The maximum size of this early stage boot code is 0x7e00 bytes (31.5 KiB) on
Allwinner R8/A13 SOCs.
The limited space in the SRAM is why we need the U-Boot secondary program loader (SPL). We've already used U-Boot SPL in the first chapters without explaining anything about it. Without going into detail, the following paragraph tries to gives a very high level (and probably too simplified) overview.
We used the sunxi-fel uboot command that expects a binary containing U-Boot
including the SPL code. The SPL code is downloaded to the SRAM of the SOC
and executed to initialize the DRAM. C.H.I.P's DRAM configuration is hard-coded
in the SPL. After initializing the DRAM, the SOC goes back to FEL mode.
Now U-Boot, Linux, the device tree and the root file filesystem can be
downloaded to DRAM by the sunxi-fel tool.
Next, U-Boot is executed and unpacks and starts the Linux kernel.
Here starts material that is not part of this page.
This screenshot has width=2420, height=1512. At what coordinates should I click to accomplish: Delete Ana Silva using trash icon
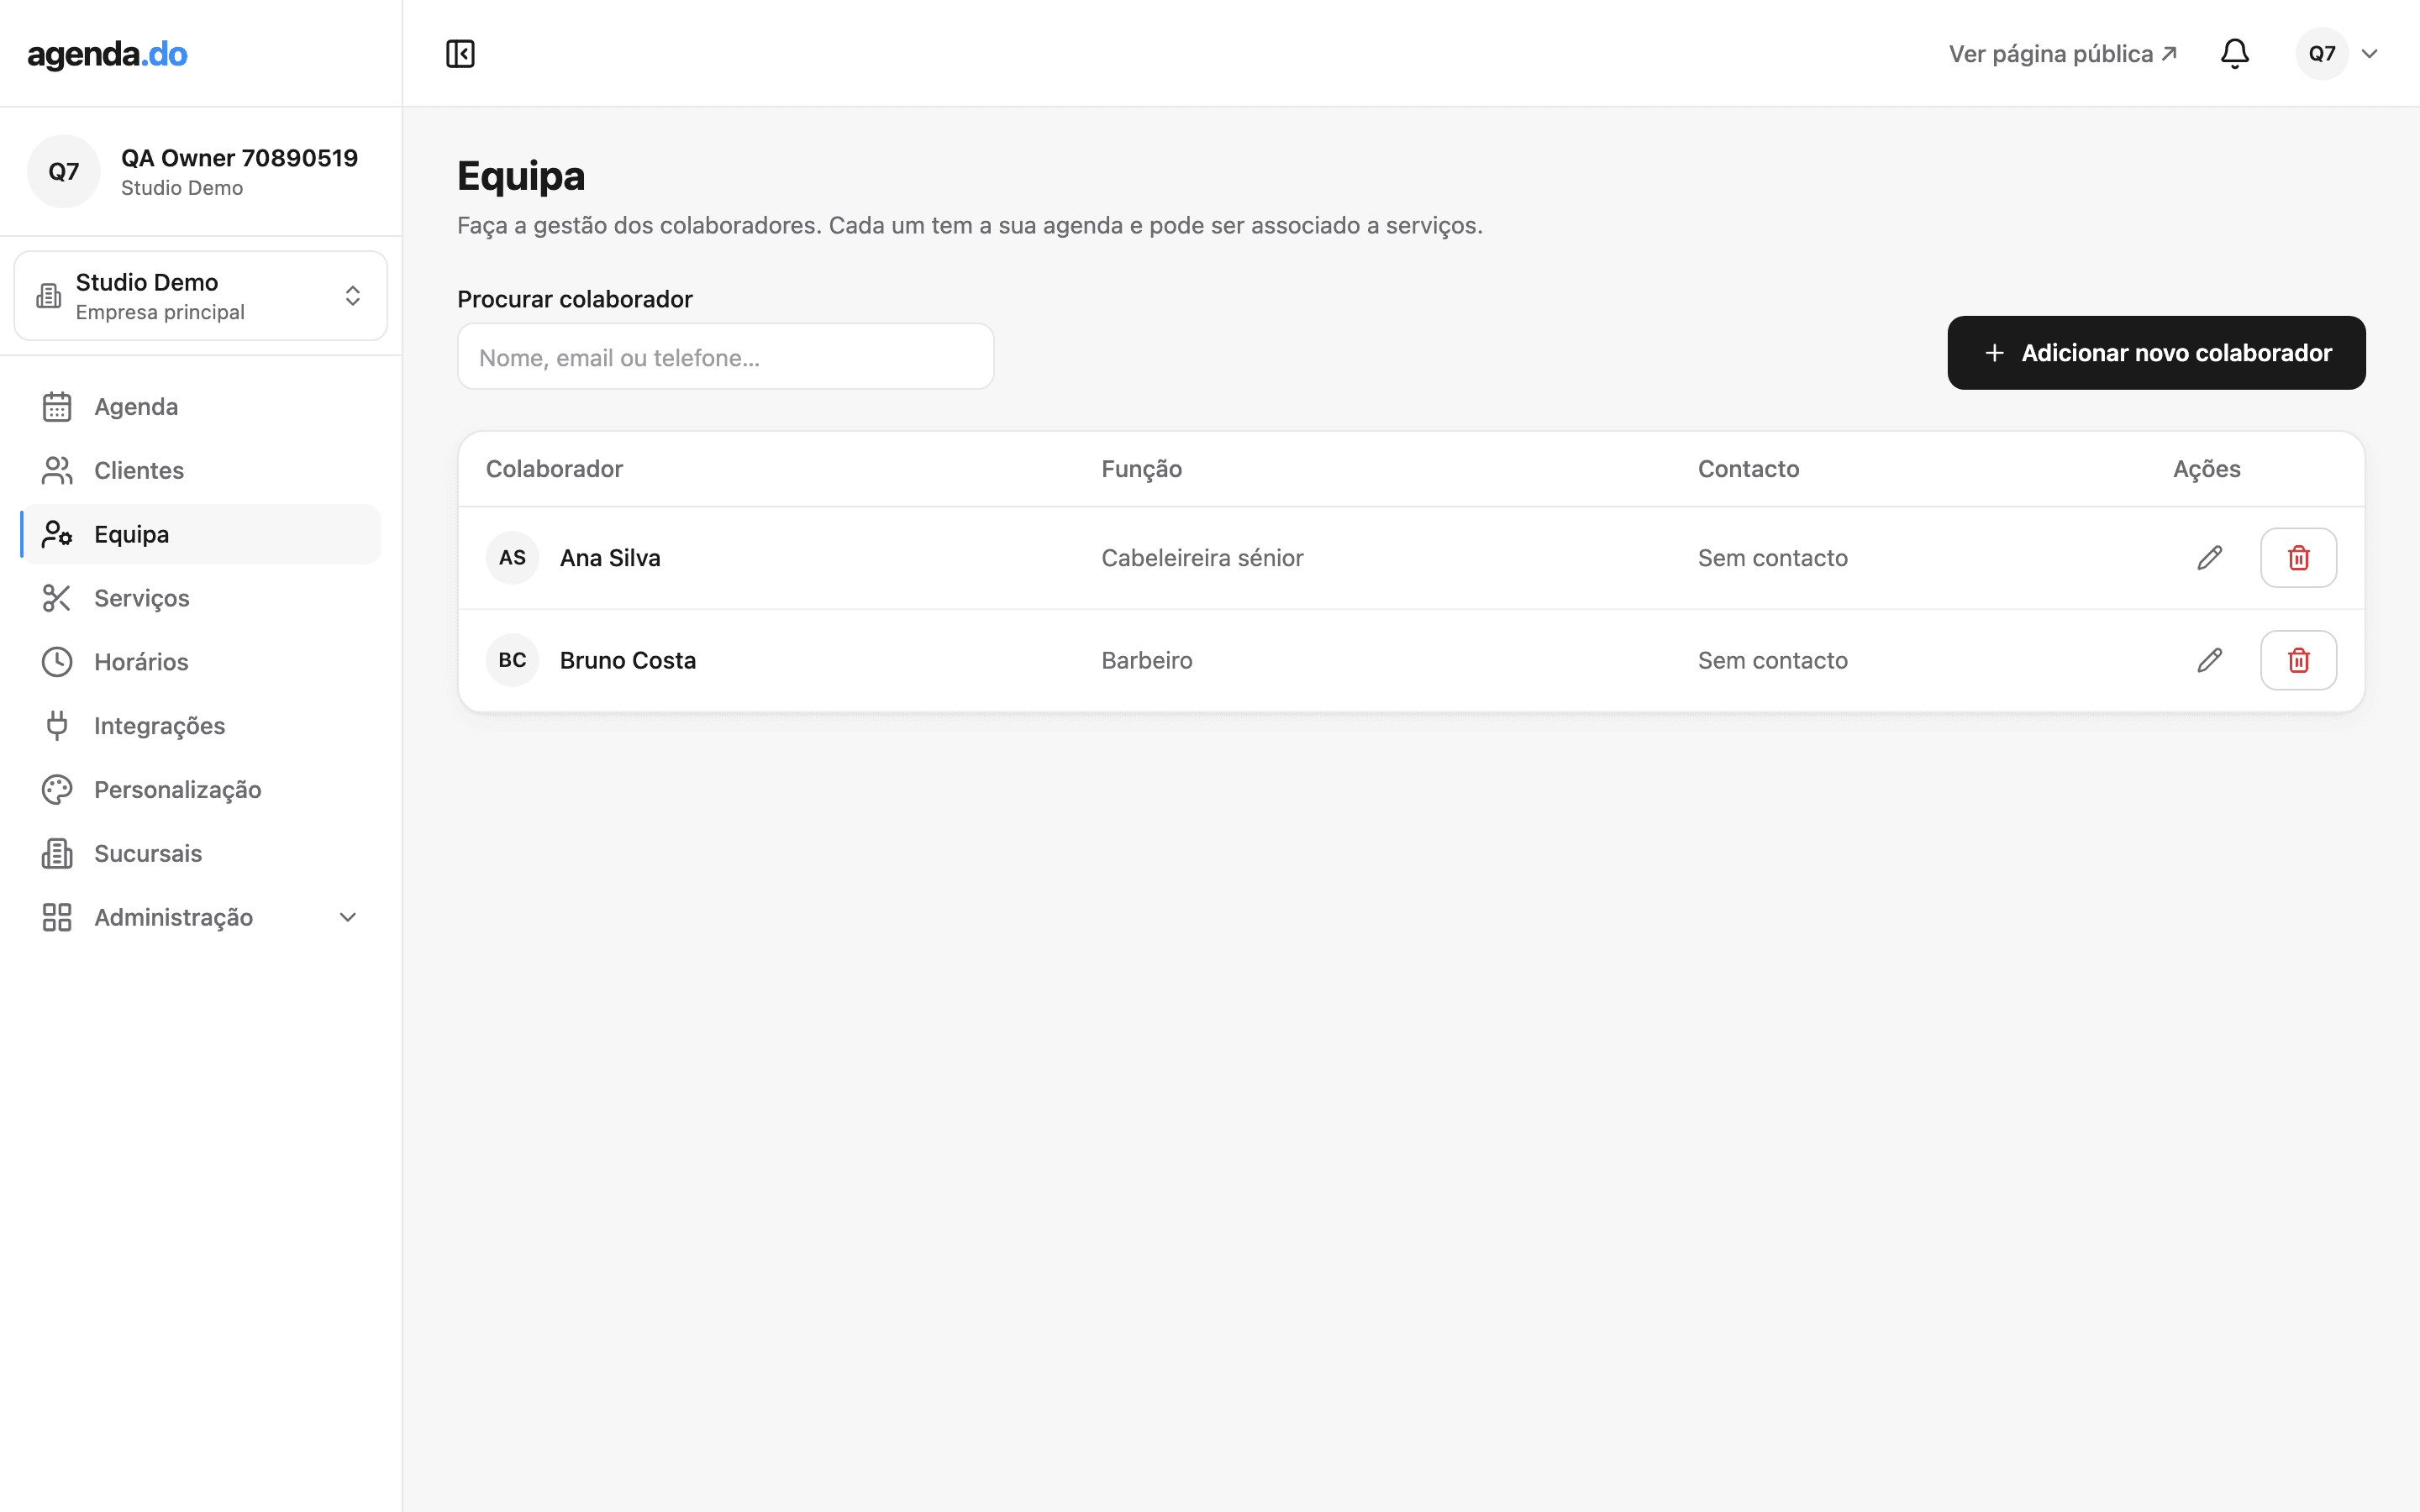click(2298, 558)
In this chapter we want to write the SPL code to the first blocks of the NAND where it can be picked up and executed by the BROM code. Once the DRAM is initialized, we want the SPL code to read the full U-Boot code from the NAND into DRAM and then hand over control to U-Boot. For that to work, not only the DRAM configuration but also the NAND configuration must be hardcoded into the SPL code. The DRAM and NAND parameters are specified in the the U-Boot configuration.
Different NAND types
NAND memory device technology is used inside of SD card, SSD's and EMMC chips which behave like block devices. These block devices abstract away many of the things necessary to operate the underlying raw NAND. C.H.I.P does not use SD cards or EMMC chips, but comes with a raw NAND chip. This requires special treatment in software to implement error correction and wear-leveling.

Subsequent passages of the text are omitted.